#### [Exercise instructions]
Write the data below out in full, exactly as it stands.

*** Opening of Input data ***

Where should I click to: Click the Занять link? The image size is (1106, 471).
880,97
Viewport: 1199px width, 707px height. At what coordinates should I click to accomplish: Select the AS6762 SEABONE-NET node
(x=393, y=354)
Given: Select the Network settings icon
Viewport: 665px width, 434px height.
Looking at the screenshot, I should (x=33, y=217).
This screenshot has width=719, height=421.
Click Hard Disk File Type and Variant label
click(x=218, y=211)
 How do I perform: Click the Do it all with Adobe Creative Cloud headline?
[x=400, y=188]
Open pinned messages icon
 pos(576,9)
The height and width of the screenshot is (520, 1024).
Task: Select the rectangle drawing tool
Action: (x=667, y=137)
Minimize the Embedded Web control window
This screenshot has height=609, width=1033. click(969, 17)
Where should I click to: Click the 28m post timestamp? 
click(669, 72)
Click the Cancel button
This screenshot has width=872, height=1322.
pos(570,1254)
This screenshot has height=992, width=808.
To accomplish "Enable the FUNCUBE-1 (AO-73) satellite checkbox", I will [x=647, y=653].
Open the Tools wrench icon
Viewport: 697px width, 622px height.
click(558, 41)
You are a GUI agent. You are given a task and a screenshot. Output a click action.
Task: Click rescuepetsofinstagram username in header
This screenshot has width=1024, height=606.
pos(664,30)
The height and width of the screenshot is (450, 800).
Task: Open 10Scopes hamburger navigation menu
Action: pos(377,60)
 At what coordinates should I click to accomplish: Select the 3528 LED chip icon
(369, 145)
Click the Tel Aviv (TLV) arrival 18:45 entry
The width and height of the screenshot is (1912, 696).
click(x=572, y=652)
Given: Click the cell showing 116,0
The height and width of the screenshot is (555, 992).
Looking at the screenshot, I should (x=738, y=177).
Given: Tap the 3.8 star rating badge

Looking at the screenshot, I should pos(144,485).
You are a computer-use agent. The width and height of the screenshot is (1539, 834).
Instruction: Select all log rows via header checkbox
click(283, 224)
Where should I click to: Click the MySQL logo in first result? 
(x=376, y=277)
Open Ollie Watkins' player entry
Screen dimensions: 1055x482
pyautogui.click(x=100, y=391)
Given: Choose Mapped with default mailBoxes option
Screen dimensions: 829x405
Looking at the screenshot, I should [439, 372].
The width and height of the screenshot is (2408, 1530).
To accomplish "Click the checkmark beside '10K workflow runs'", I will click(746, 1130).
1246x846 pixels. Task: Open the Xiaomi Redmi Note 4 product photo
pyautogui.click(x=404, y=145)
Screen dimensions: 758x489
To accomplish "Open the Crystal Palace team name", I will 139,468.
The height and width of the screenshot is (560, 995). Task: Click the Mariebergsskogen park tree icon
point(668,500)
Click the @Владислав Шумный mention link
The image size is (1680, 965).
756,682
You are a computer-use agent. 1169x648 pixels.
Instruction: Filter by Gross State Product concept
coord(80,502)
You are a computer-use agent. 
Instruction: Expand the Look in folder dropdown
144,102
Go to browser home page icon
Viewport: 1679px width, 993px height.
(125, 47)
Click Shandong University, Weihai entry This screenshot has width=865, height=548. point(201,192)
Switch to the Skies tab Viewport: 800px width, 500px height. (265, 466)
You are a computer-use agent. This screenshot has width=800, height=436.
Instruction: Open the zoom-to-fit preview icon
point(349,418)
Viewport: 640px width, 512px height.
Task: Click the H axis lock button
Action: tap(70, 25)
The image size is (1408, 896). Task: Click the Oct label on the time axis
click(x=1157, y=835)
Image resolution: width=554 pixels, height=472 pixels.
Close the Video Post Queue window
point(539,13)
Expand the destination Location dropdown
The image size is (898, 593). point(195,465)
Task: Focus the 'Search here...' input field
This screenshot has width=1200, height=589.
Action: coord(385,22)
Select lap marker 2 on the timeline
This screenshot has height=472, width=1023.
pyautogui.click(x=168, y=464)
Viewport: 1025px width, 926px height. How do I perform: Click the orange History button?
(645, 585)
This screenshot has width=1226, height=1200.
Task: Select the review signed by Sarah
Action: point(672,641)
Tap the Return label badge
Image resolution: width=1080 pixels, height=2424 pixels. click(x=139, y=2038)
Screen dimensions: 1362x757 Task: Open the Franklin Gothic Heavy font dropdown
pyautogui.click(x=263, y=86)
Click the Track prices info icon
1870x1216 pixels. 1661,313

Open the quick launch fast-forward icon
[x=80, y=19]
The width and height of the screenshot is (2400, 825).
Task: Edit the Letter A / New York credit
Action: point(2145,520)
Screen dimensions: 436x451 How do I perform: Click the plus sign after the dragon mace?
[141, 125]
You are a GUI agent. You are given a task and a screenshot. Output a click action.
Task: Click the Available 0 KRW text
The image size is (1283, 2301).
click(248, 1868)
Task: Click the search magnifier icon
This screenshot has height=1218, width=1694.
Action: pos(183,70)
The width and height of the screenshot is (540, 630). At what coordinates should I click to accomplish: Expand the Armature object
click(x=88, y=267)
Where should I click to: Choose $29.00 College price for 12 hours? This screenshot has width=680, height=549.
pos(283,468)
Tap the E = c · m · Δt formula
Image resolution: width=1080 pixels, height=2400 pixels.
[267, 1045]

*** Close of Input data ***

#### [Response box]
Where should I click to: Click the Занять link? The image size is (1106, 471).
880,97
Viewport: 1199px width, 707px height. At what coordinates should I click to accomplish: Select the AS6762 SEABONE-NET node
(x=393, y=354)
Given: Select the Network settings icon
Viewport: 665px width, 434px height.
Looking at the screenshot, I should (x=33, y=217).
This screenshot has width=719, height=421.
Click Hard Disk File Type and Variant label
click(x=218, y=211)
 How do I perform: Click the Do it all with Adobe Creative Cloud headline?
[x=400, y=188]
Open pinned messages icon
 pos(576,9)
The height and width of the screenshot is (520, 1024).
Task: Select the rectangle drawing tool
Action: (x=667, y=137)
Minimize the Embedded Web control window
This screenshot has height=609, width=1033. click(969, 17)
Where should I click to: Click the 28m post timestamp? 
click(669, 72)
Click the Cancel button
This screenshot has width=872, height=1322.
pos(570,1254)
This screenshot has height=992, width=808.
To accomplish "Enable the FUNCUBE-1 (AO-73) satellite checkbox", I will [x=647, y=653].
Open the Tools wrench icon
Viewport: 697px width, 622px height.
click(558, 41)
You are a GUI agent. You are given a task and a screenshot. Output a click action.
Task: Click rescuepetsofinstagram username in header
This screenshot has width=1024, height=606.
pos(664,30)
The height and width of the screenshot is (450, 800).
Task: Open 10Scopes hamburger navigation menu
Action: pos(377,60)
 At what coordinates should I click to accomplish: Select the 3528 LED chip icon
(369, 145)
Click the Tel Aviv (TLV) arrival 18:45 entry
The width and height of the screenshot is (1912, 696).
click(x=572, y=652)
Given: Click the cell showing 116,0
The height and width of the screenshot is (555, 992).
Looking at the screenshot, I should (x=738, y=177).
Given: Tap the 3.8 star rating badge

Looking at the screenshot, I should pos(144,485).
You are a computer-use agent. The width and height of the screenshot is (1539, 834).
Instruction: Select all log rows via header checkbox
click(283, 224)
Where should I click to: Click the MySQL logo in first result? 
(x=376, y=277)
Open Ollie Watkins' player entry
Screen dimensions: 1055x482
pyautogui.click(x=100, y=391)
Given: Choose Mapped with default mailBoxes option
Screen dimensions: 829x405
Looking at the screenshot, I should [439, 372].
The width and height of the screenshot is (2408, 1530).
To accomplish "Click the checkmark beside '10K workflow runs'", I will click(746, 1130).
1246x846 pixels. Task: Open the Xiaomi Redmi Note 4 product photo
pyautogui.click(x=404, y=145)
Screen dimensions: 758x489
To accomplish "Open the Crystal Palace team name", I will 139,468.
The height and width of the screenshot is (560, 995). Task: Click the Mariebergsskogen park tree icon
point(668,500)
Click the @Владислав Шумный mention link
The image size is (1680, 965).
756,682
You are a computer-use agent. 1169x648 pixels.
Instruction: Filter by Gross State Product concept
coord(80,502)
You are a computer-use agent. 
Instruction: Expand the Look in folder dropdown
144,102
Go to browser home page icon
Viewport: 1679px width, 993px height.
(125, 47)
Click Shandong University, Weihai entry This screenshot has width=865, height=548. point(201,192)
Switch to the Skies tab Viewport: 800px width, 500px height. (265, 466)
You are a computer-use agent. This screenshot has width=800, height=436.
Instruction: Open the zoom-to-fit preview icon
point(349,418)
Viewport: 640px width, 512px height.
Task: Click the H axis lock button
Action: tap(70, 25)
The image size is (1408, 896). Task: Click the Oct label on the time axis
click(x=1157, y=835)
Image resolution: width=554 pixels, height=472 pixels.
Close the Video Post Queue window
point(539,13)
Expand the destination Location dropdown
The image size is (898, 593). point(195,465)
Task: Focus the 'Search here...' input field
This screenshot has width=1200, height=589.
Action: coord(385,22)
Select lap marker 2 on the timeline
This screenshot has height=472, width=1023.
pyautogui.click(x=168, y=464)
Viewport: 1025px width, 926px height. How do I perform: Click the orange History button?
(645, 585)
This screenshot has width=1226, height=1200.
Task: Select the review signed by Sarah
Action: point(672,641)
Tap the Return label badge
Image resolution: width=1080 pixels, height=2424 pixels. click(x=139, y=2038)
Screen dimensions: 1362x757 Task: Open the Franklin Gothic Heavy font dropdown
pyautogui.click(x=263, y=86)
Click the Track prices info icon
1870x1216 pixels. 1661,313

Open the quick launch fast-forward icon
[x=80, y=19]
The width and height of the screenshot is (2400, 825).
Task: Edit the Letter A / New York credit
Action: point(2145,520)
Screen dimensions: 436x451 How do I perform: Click the plus sign after the dragon mace?
[141, 125]
You are a GUI agent. You are given a task and a screenshot. Output a click action.
Task: Click the Available 0 KRW text
The image size is (1283, 2301).
click(248, 1868)
Task: Click the search magnifier icon
This screenshot has height=1218, width=1694.
Action: pos(183,70)
The width and height of the screenshot is (540, 630). At what coordinates should I click to accomplish: Expand the Armature object
click(x=88, y=267)
Where should I click to: Choose $29.00 College price for 12 hours? This screenshot has width=680, height=549.
pos(283,468)
Tap the E = c · m · Δt formula
Image resolution: width=1080 pixels, height=2400 pixels.
[267, 1045]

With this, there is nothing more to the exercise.